_EXERCISE MATERIALS_:
▽

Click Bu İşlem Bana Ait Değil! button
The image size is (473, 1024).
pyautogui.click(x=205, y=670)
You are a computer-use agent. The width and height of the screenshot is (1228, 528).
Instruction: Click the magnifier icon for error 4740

△
▽

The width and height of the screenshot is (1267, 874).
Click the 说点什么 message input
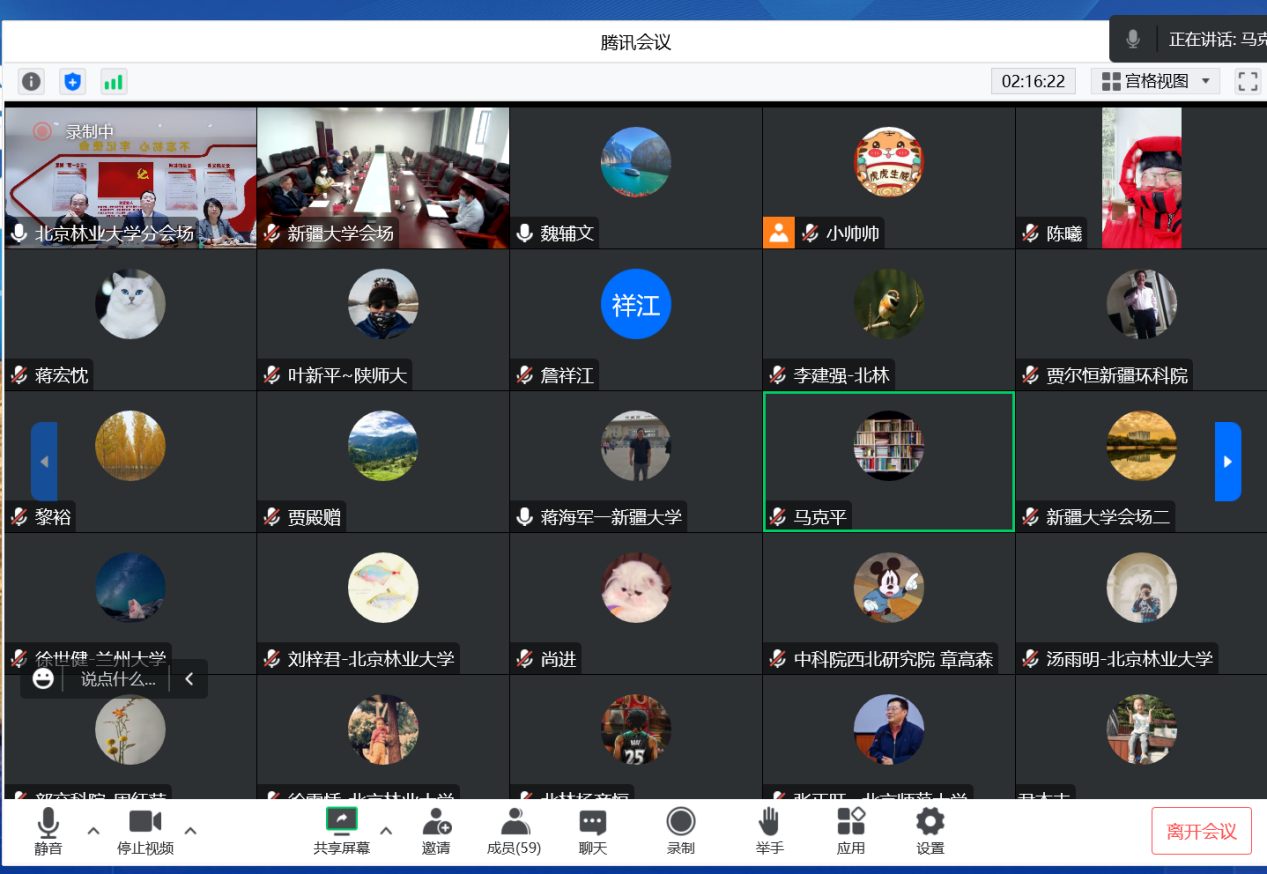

△

_YOUR INSTRUCTIONS_: Return, word for word, the lines of the data above from the line with "Click Bu İşlem Bana Ait Değil! button" through the line with "Instruction: Click the", inclusive.

_TASK RESULT_:
Click Bu İşlem Bana Ait Değil! button
The image size is (473, 1024).
pyautogui.click(x=205, y=670)
You are a computer-use agent. The width and height of the screenshot is (1228, 528).
Instruction: Click the magnifier icon for error 4740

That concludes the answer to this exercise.